Koniec z „nieziemskim przywilejem” USA

Wy­wiad z Bar­rym Eichen­gre­enem, pro­fe­so­rem eko­no­mii na Uni­wer­sy­te­cie Ber­kel­ey

Aktualizacja: 26.02.2017 22:31 Publikacja: 02.04.2011 03:29

Koniec z „nieziemskim przywilejem” USA

Foto: Bloomberg

[b]Priorytetem G20 pod przewodnictwem Francji jest reforma systemu walutowego zdominowanego przez dolara. Chiński prezydent Hu Jintao ocenił niedawno, że już jest to produkt przeszłości. Należy się spodziewać walutowej rewolucji?[/b]

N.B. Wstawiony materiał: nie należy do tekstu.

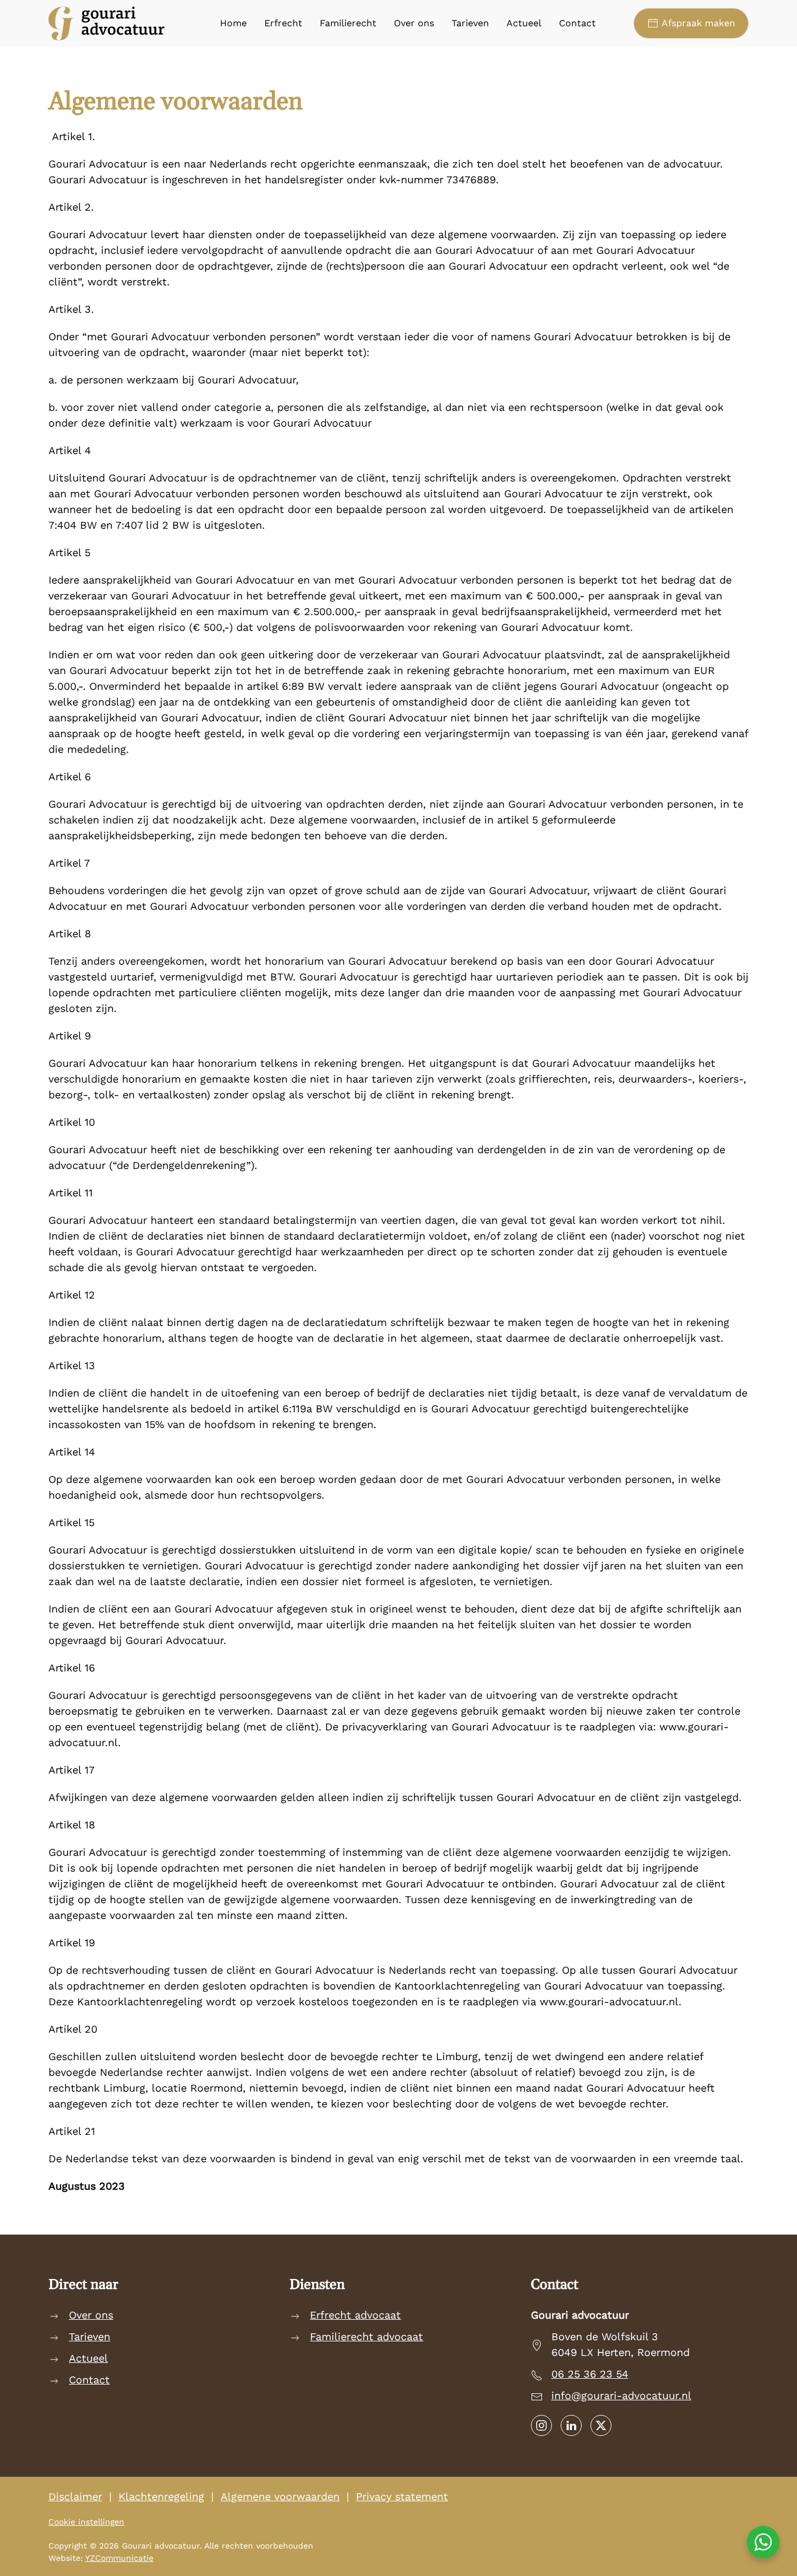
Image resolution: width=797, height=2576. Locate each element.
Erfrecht (283, 23)
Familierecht (348, 23)
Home (233, 23)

Hu Jintao ma rację. Nawet amerykański Departament Skarbu nieoficjalnie zgadza się, że obecny system nie jest optymalny i wymaga reformy. Ale nie należy się spodziewać jego gwałtownej zmiany, tylko transformacji.

[b]Co jest złego w obecnym porządku walutowym? [/b]

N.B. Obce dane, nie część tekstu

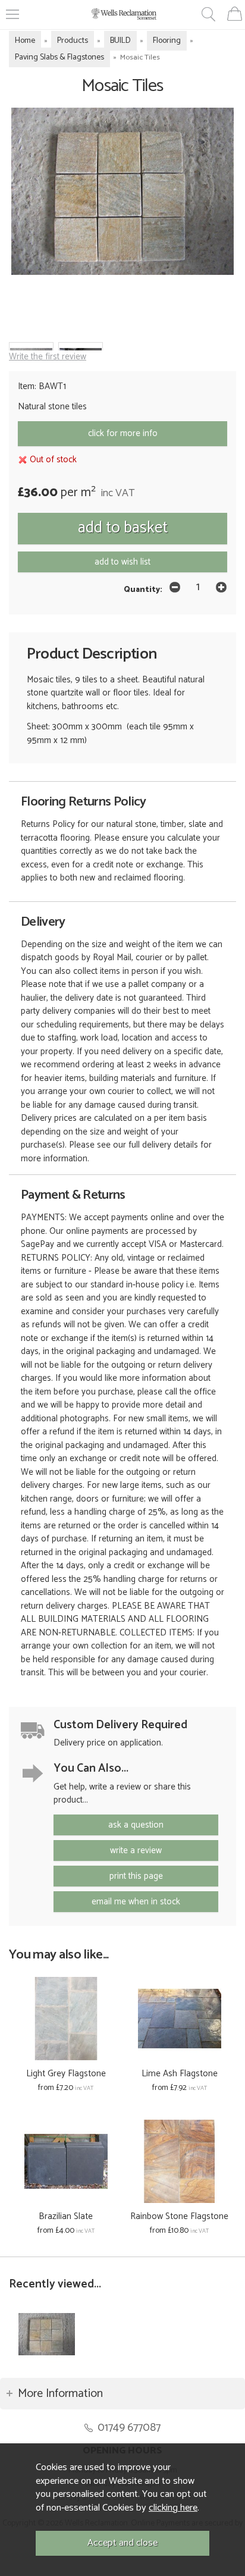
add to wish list (122, 561)
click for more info (123, 433)
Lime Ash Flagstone (180, 2073)
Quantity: (143, 589)
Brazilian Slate (66, 2216)
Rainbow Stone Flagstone (179, 2216)
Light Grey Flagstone (66, 2073)
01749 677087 (129, 2427)
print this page (136, 1876)
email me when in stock (136, 1901)
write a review (136, 1850)
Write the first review (47, 356)
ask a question (136, 1824)
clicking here (173, 2508)
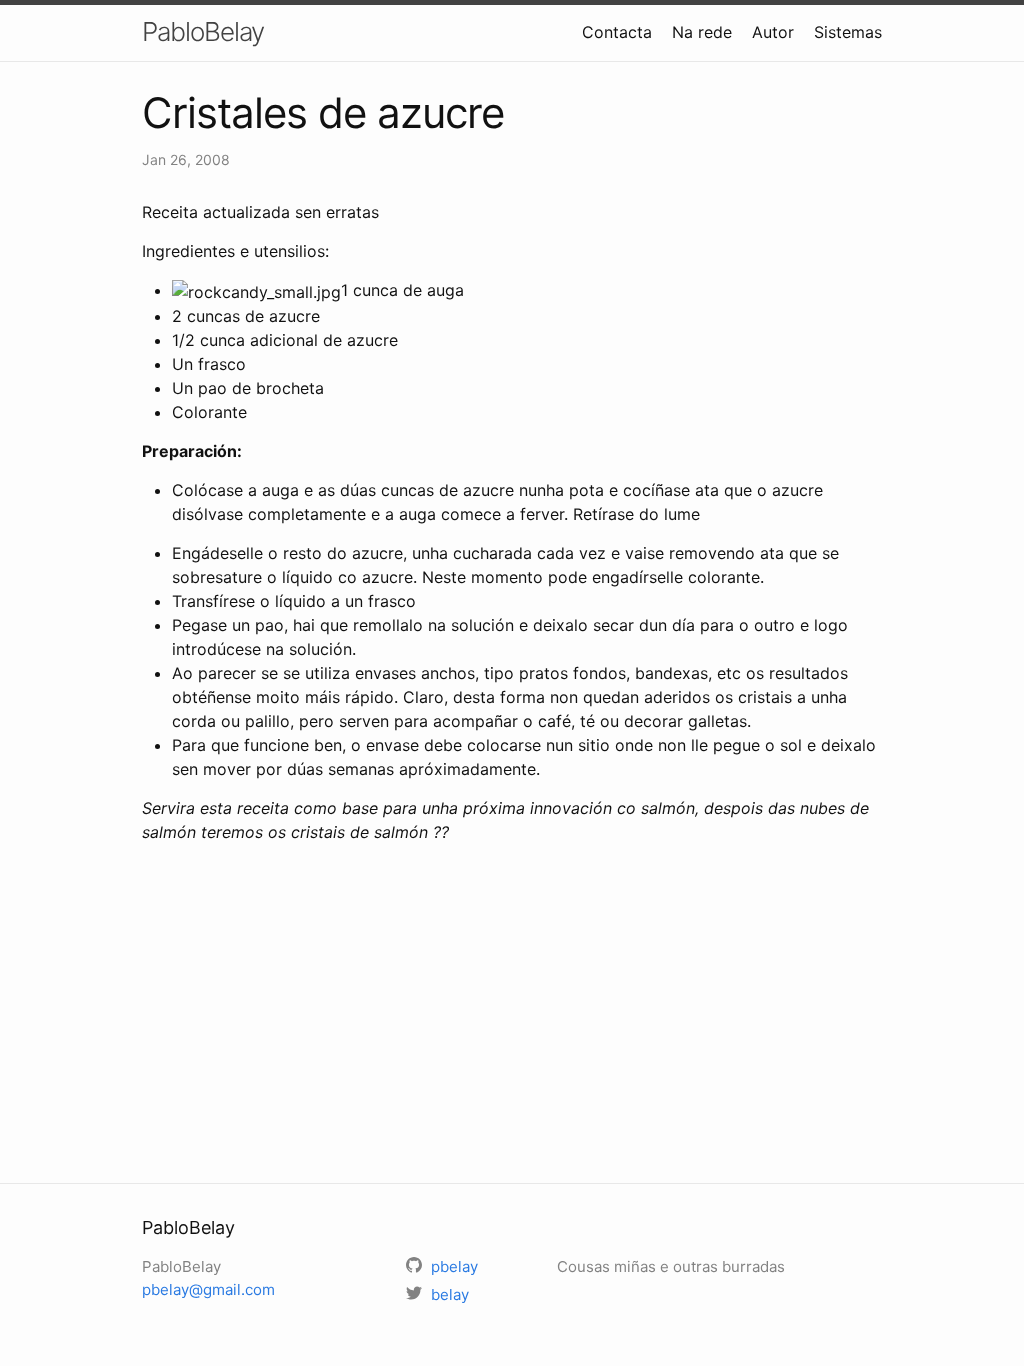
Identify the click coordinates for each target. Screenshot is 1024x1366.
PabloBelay (203, 31)
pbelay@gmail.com (208, 1289)
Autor (773, 32)
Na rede (702, 32)
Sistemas (848, 32)
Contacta (617, 32)
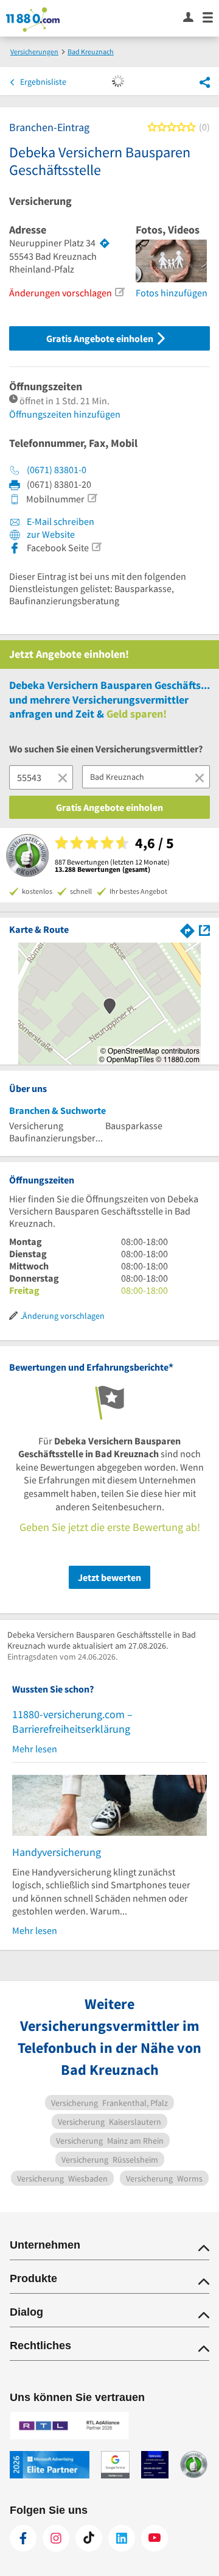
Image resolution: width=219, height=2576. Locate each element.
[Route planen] (104, 243)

Przede wszystkim to, że daje on USA „nieziemski przywilej” wynikający z tego, że dolar jest światową walutą, że jest tak szeroko wykorzystywany w międzynarodowych transakcjach. To sprawia, że jest duże zapotrzebowanie na denominowane w dolarach aktywa, a w efekcie stopy procentowe w USA są niższe, niż byłyby, gdyby dolar nie miał takiej pozycji.

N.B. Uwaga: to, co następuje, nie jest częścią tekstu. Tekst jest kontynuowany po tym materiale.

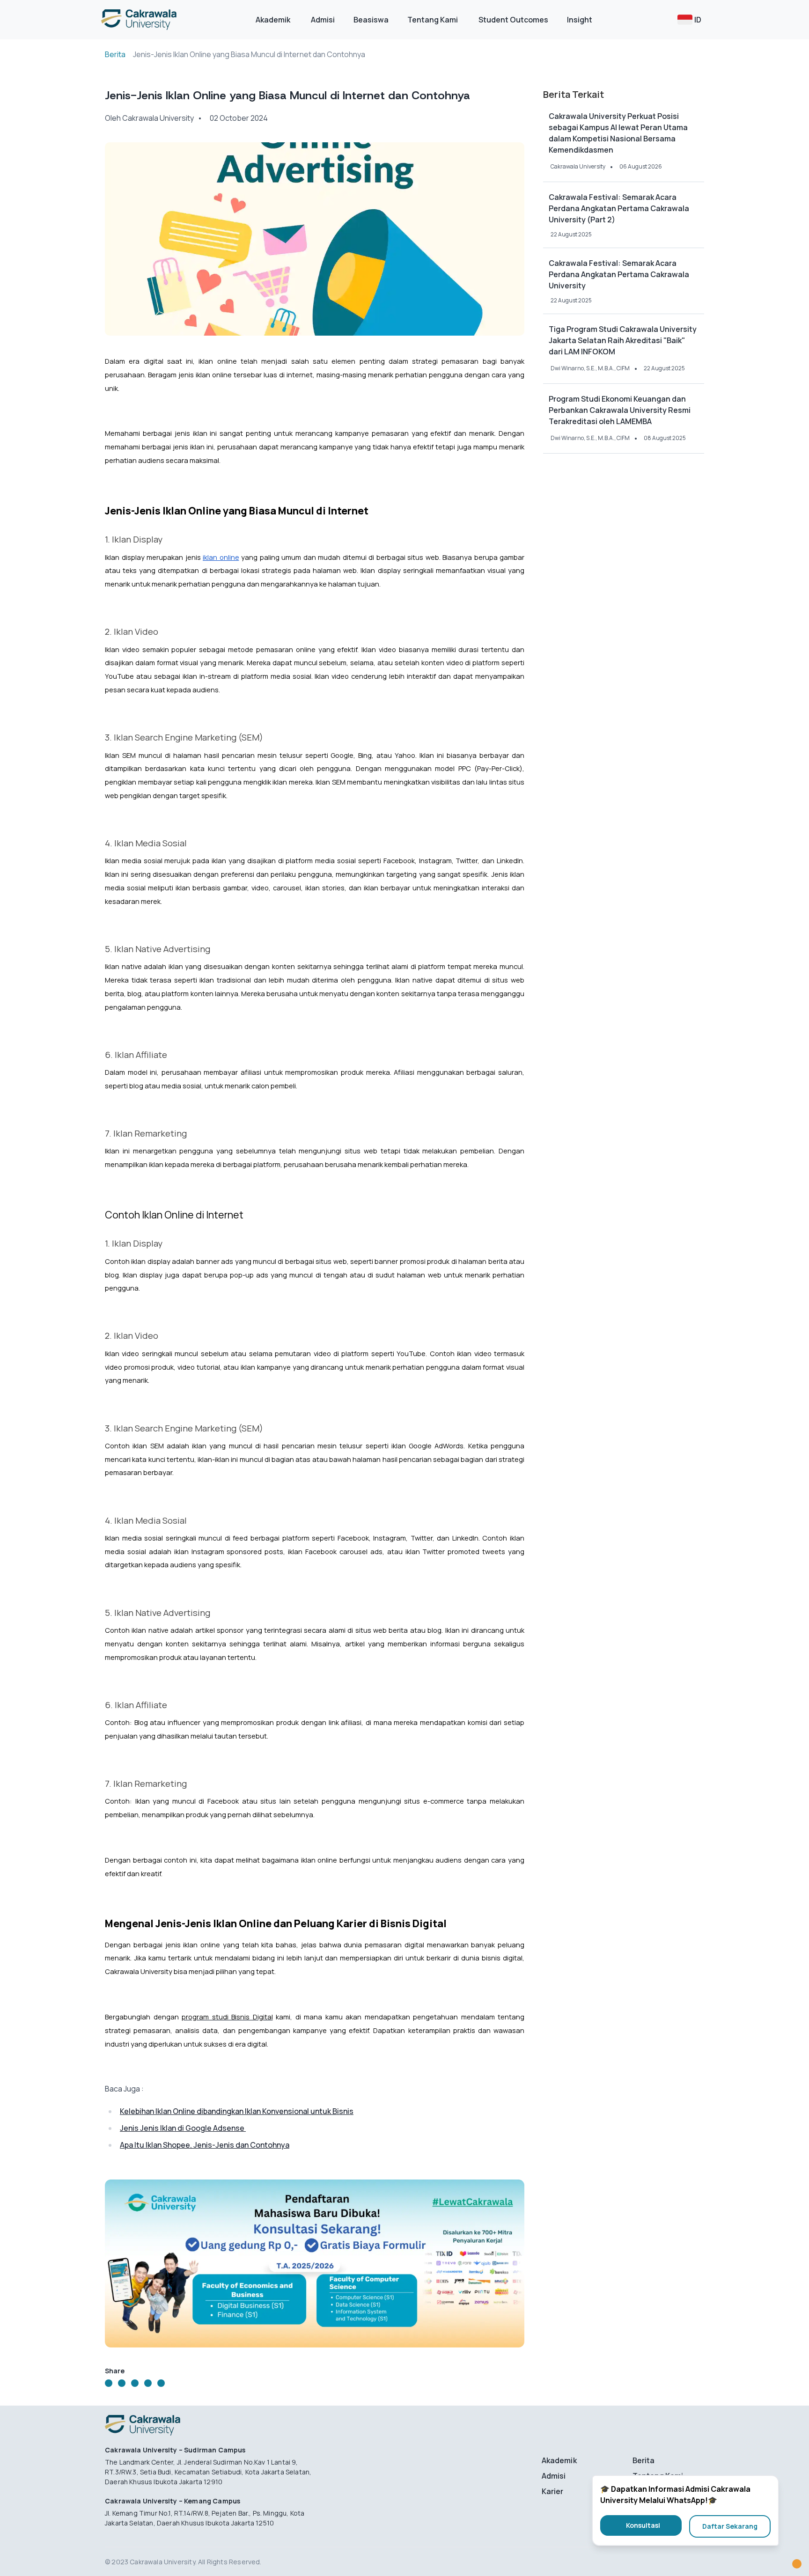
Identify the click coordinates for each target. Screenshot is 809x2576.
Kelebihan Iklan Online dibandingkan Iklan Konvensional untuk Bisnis (236, 2111)
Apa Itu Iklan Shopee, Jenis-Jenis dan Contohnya (204, 2145)
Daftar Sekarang (730, 2526)
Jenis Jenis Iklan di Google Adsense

Amerykanie wykorzystali tę sytuację, aby napompować gigantyczną bańkę na rynku nieruchomości, która skończyła się poważnym kryzysem finansowym. Nie twierdzę, że architektura światowego systemu walutowego była jedyną przyczyną tego kryzysu, ale odegrała bardzo ważną rolę. USA okazały się nieodpowiedzialnym zarządcą tak uprzywilejowanej waluty.

[b]Skoro USA mają w obecnym systemie uprzywilejowaną pozycję, może będą tego porządku broniły?[/b]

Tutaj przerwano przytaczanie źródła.